▶ **Exercise directions**: Starting at the line that contains "Given: Toggle heart", write out each line exactly through the last one in the material below, and nothing more; omit all pictures.

▶ **Material provided**:
============================================================

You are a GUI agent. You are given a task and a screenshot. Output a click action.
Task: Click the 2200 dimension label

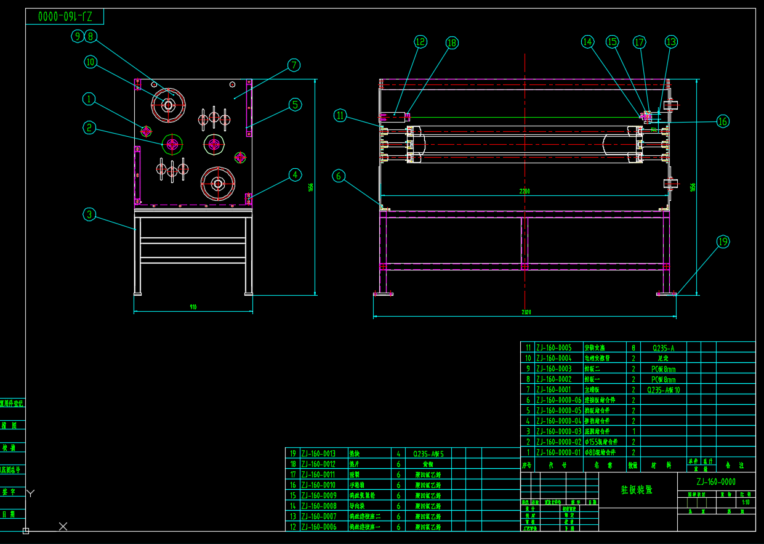pyautogui.click(x=524, y=192)
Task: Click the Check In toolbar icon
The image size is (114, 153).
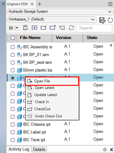Action: pos(44,28)

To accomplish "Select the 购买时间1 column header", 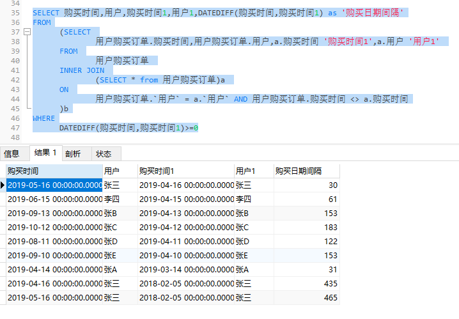I will pos(185,171).
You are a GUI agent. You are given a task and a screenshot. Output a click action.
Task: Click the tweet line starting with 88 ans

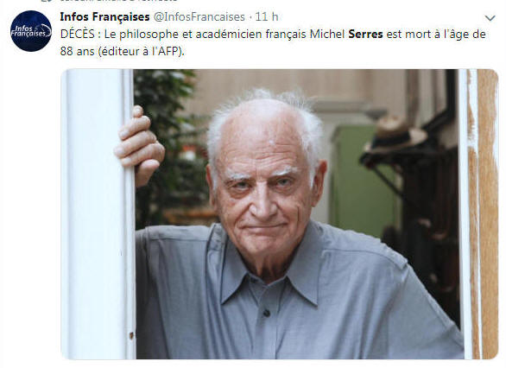[x=122, y=51]
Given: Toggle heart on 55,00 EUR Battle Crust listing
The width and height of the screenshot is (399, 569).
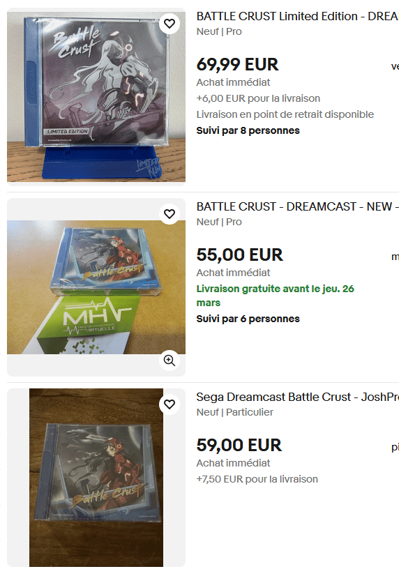Looking at the screenshot, I should click(170, 214).
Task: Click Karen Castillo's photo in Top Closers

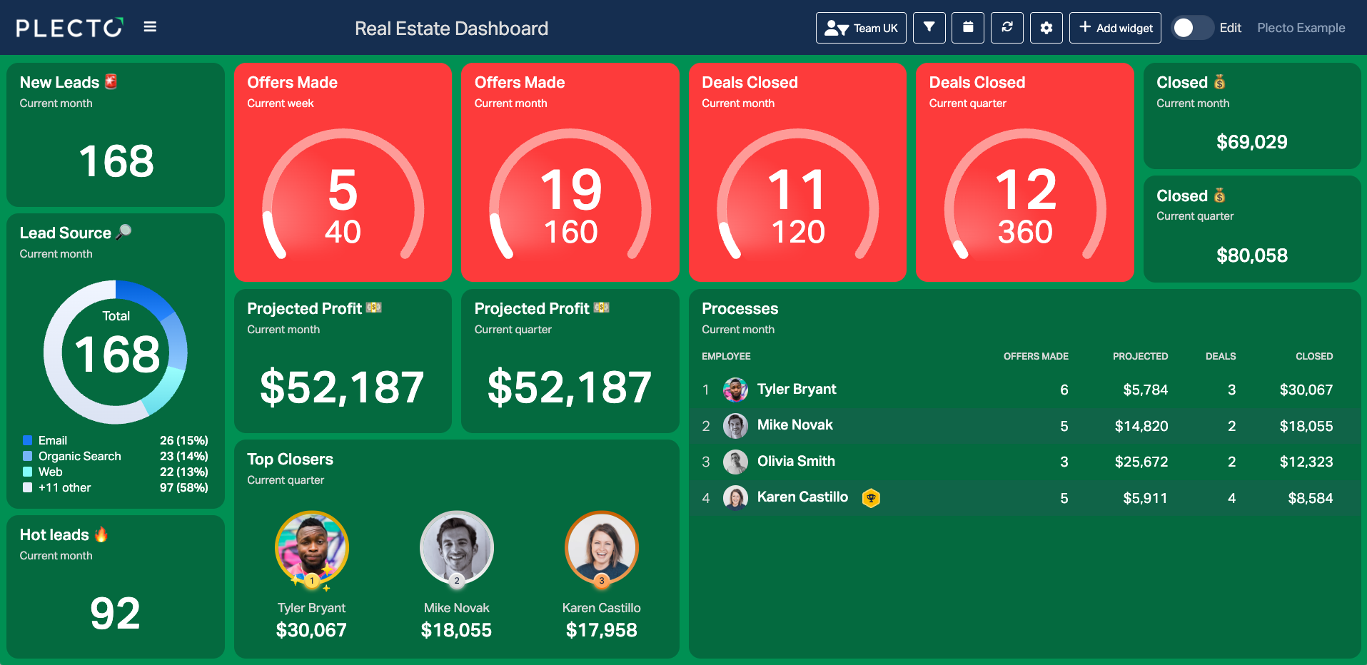Action: point(601,548)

============================================================

▶ **Response to this exercise**:
Given: Toggle heart on 55,00 EUR Battle Crust listing
The width and height of the screenshot is (399, 569).
Looking at the screenshot, I should click(170, 214).
Task: Click Karen Castillo's photo in Top Closers

Action: point(601,548)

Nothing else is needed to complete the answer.